▸ **Task requirements**
• A. List every name or title the letter uses for God or a divine person, in the order each first appears.
• B. Please set down the letter's wording word for word, beginning at the words "From Letters to" and stopping after "through us. . . .".

From Letters to an American Lady.
DEAR MRS. __________,
I have been praying for you daily, as always, but latterly have found myself doing so with much more concern and especially about 2 nights ago, with such a strong feeling how very nice it would be, if God willed, to get a letter from you with good news. And then, as if by magic (indeed it is the whitest magic in the world) the letter comes to-day. Not (lest I should indulge in folly) that your relief had not in fact occurred before my prayer, but as if, in tenderness for my puny faith God moved me to pray with especial earnestness just before He was going to give me the thing. How true that our prayers are really His prayers; He speaks to Himself through us. . . .
I don’t think we ought to try to keep up our normal prayers when we are ill and over-tired. I would not say this to a beginner who still has the habit to form. But you are past that stage. One mustn’t make the Christian life into a punctilious system of law . . . [for] two reasons (1) It raises scruples when we don’t keep the routine (2) It raises presumption when we do. Nothing gives one a more spuriously good conscience than keeping rules, even if there has been a total absence of all real charity and faith. And people who stay away from Mass with the approval of their director and at the bidding of their doctor are just as obedient as those who go. Check all these points with your confessor: I bet he’ll say just the same. And of course the presence of God is not the same as the sense of the presence of God. The latter may be due to imagination; the former may be attended with no “sensible consolation”. The Father was not really absent from the Son when He said “Why hast thou forsaken me?” You see God Himself, as man, submitted to man’s sense of being abandoned. The real parallel on the natural level is one which seems odd for a bachelor to write to a lady, but too illuminating not to be used. The act which engenders a child ought to be, and usually is attended by pleasure. But it is not the pleasure that produces the child. Where there is pleasure there may be sterility: where there is no pleasure the act may be fertile. And in the spiritual marriage of God and the soul it is the same. It is the actual presence, not the sensation of the presence, of the Holy Ghost which begets Christ in us. The sense of the presence is a super-added gift for which we give thanks when it comes, and that’s all about it. . . .

▸ **Dataset entries**
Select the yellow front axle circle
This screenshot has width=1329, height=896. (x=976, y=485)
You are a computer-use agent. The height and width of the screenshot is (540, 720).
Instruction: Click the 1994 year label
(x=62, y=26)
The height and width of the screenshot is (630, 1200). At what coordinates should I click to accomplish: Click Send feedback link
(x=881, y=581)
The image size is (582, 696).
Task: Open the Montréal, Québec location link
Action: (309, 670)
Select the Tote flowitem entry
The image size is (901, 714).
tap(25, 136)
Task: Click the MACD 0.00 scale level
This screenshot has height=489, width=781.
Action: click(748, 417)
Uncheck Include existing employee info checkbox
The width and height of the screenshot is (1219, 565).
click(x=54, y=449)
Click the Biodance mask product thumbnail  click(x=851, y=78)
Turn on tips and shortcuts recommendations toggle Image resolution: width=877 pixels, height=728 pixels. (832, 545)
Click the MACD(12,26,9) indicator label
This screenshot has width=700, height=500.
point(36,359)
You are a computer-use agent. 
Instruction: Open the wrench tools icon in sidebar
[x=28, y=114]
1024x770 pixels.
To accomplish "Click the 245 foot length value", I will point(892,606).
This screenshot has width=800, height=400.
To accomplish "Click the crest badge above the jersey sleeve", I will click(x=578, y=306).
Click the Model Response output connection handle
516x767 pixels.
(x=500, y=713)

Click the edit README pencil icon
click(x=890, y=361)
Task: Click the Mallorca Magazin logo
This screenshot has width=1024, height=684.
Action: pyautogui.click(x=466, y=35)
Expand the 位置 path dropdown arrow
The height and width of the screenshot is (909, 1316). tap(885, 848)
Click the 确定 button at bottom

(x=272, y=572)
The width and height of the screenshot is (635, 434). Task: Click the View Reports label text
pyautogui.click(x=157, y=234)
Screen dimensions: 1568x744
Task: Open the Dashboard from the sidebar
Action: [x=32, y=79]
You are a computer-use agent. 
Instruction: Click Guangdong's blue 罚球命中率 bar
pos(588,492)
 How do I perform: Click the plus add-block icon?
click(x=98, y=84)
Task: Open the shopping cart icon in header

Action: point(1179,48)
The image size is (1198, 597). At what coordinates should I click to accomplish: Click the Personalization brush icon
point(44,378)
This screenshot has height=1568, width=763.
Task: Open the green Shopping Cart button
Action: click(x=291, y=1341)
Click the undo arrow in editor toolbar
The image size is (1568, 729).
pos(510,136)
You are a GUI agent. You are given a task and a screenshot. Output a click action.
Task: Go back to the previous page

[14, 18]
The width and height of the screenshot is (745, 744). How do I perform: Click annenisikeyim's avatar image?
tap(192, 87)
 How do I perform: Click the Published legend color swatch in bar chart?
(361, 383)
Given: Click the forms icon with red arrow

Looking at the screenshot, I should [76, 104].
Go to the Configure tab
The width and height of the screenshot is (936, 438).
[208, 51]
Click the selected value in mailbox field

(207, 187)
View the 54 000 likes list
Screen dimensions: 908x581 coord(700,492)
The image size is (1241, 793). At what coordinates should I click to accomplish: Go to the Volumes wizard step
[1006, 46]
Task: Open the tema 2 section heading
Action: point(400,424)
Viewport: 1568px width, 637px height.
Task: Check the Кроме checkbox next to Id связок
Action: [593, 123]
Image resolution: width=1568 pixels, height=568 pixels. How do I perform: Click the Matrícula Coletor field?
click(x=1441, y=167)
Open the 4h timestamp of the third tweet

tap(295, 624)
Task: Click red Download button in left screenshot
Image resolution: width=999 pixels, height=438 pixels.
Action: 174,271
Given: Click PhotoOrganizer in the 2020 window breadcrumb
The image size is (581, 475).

▸ **Exercise solutions**
• A. God, the Father, the Son, the Holy Ghost, Christ

• B.
From Letters to an American Lady.
DEAR MRS. __________,
I have been praying for you daily, as always, but latterly have found myself doing so with much more concern and especially about 2 nights ago, with such a strong feeling how very nice it would be, if God willed, to get a letter from you with good news. And then, as if by magic (indeed it is the whitest magic in the world) the letter comes to-day. Not (lest I should indulge in folly) that your relief had not in fact occurred before my prayer, but as if, in tenderness for my puny faith God moved me to pray with especial earnestness just before He was going to give me the thing. How true that our prayers are really His prayers; He speaks to Himself through us. . . .